(Entries giving target coordinates)

— start —

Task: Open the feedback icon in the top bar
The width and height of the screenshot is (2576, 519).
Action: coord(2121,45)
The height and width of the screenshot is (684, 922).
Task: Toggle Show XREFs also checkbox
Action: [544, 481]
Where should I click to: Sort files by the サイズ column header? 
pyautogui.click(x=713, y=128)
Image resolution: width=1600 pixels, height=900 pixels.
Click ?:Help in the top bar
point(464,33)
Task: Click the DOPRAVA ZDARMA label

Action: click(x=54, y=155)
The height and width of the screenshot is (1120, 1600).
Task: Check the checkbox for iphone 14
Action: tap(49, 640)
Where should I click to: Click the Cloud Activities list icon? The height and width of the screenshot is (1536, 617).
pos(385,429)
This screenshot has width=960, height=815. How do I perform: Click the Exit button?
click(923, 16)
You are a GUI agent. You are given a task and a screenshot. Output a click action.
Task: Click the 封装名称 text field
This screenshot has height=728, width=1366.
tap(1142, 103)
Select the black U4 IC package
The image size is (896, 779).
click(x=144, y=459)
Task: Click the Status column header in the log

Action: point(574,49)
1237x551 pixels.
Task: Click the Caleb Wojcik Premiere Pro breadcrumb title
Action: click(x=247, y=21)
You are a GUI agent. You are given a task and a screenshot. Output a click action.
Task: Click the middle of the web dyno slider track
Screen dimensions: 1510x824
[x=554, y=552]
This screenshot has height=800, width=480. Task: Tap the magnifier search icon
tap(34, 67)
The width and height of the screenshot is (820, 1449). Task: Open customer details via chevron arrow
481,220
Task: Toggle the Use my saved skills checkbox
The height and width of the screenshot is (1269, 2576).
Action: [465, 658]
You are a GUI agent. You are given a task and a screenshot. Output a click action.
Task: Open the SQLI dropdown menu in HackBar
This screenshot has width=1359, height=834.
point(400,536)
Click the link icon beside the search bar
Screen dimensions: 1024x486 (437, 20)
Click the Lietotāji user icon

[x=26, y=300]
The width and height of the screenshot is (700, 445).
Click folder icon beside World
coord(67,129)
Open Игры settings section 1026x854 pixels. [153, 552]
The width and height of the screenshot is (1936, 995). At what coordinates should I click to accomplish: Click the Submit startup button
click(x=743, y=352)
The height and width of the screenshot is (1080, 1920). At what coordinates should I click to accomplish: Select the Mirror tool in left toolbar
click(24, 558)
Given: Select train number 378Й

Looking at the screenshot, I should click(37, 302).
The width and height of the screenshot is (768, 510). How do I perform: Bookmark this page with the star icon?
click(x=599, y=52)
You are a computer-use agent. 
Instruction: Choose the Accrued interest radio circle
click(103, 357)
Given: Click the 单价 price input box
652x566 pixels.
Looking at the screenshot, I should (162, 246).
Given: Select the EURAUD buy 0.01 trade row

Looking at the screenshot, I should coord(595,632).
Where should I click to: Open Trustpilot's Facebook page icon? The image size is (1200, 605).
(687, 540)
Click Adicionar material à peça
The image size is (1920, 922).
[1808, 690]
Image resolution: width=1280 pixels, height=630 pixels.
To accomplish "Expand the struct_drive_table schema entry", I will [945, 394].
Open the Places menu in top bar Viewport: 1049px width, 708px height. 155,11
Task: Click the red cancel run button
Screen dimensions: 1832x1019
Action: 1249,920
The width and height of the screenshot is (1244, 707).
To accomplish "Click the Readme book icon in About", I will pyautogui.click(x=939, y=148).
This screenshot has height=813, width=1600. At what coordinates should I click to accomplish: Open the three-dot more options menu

— end —

- _TASK DIRECTIONS_: Transcribe all of the records above line for line, changing nothing.

- _COMPLETED EXERCISE_:
Task: Open the feedback icon in the top bar
The width and height of the screenshot is (2576, 519).
Action: coord(2121,45)
The height and width of the screenshot is (684, 922).
Task: Toggle Show XREFs also checkbox
Action: [544, 481]
Where should I click to: Sort files by the サイズ column header? 
pyautogui.click(x=713, y=128)
Image resolution: width=1600 pixels, height=900 pixels.
Click ?:Help in the top bar
point(464,33)
Task: Click the DOPRAVA ZDARMA label

Action: click(x=54, y=155)
The height and width of the screenshot is (1120, 1600).
Task: Check the checkbox for iphone 14
Action: tap(49, 640)
Where should I click to: Click the Cloud Activities list icon? The height and width of the screenshot is (1536, 617).
pos(385,429)
This screenshot has width=960, height=815. How do I perform: Click the Exit button?
click(923, 16)
You are a GUI agent. You are given a task and a screenshot. Output a click action.
Task: Click the 封装名称 text field
This screenshot has height=728, width=1366.
tap(1142, 103)
Select the black U4 IC package
The image size is (896, 779).
click(x=144, y=459)
Task: Click the Status column header in the log

Action: point(574,49)
1237x551 pixels.
Task: Click the Caleb Wojcik Premiere Pro breadcrumb title
Action: click(x=247, y=21)
You are a GUI agent. You are given a task and a screenshot. Output a click action.
Task: Click the middle of the web dyno slider track
Screen dimensions: 1510x824
[x=554, y=552]
This screenshot has height=800, width=480. Task: Tap the magnifier search icon
tap(34, 67)
The width and height of the screenshot is (820, 1449). Task: Open customer details via chevron arrow
481,220
Task: Toggle the Use my saved skills checkbox
The height and width of the screenshot is (1269, 2576).
Action: [465, 658]
You are a GUI agent. You are given a task and a screenshot. Output a click action.
Task: Open the SQLI dropdown menu in HackBar
This screenshot has width=1359, height=834.
point(400,536)
Click the link icon beside the search bar
Screen dimensions: 1024x486 (437, 20)
Click the Lietotāji user icon

[x=26, y=300]
The width and height of the screenshot is (700, 445).
Click folder icon beside World
coord(67,129)
Open Игры settings section 1026x854 pixels. [153, 552]
The width and height of the screenshot is (1936, 995). At what coordinates should I click to accomplish: Click the Submit startup button
click(x=743, y=352)
The height and width of the screenshot is (1080, 1920). At what coordinates should I click to accomplish: Select the Mirror tool in left toolbar
click(24, 558)
Given: Select train number 378Й

Looking at the screenshot, I should click(37, 302).
The width and height of the screenshot is (768, 510). How do I perform: Bookmark this page with the star icon?
click(x=599, y=52)
You are a computer-use agent. 
Instruction: Choose the Accrued interest radio circle
click(103, 357)
Given: Click the 单价 price input box
652x566 pixels.
Looking at the screenshot, I should (162, 246).
Given: Select the EURAUD buy 0.01 trade row

Looking at the screenshot, I should coord(595,632).
Where should I click to: Open Trustpilot's Facebook page icon? The image size is (1200, 605).
(687, 540)
Click Adicionar material à peça
The image size is (1920, 922).
[1808, 690]
Image resolution: width=1280 pixels, height=630 pixels.
To accomplish "Expand the struct_drive_table schema entry", I will [945, 394].
Open the Places menu in top bar Viewport: 1049px width, 708px height. 155,11
Task: Click the red cancel run button
Screen dimensions: 1832x1019
Action: 1249,920
The width and height of the screenshot is (1244, 707).
To accomplish "Click the Readme book icon in About", I will pyautogui.click(x=939, y=148).
This screenshot has height=813, width=1600. At what coordinates should I click to accomplish: Open the three-dot more options menu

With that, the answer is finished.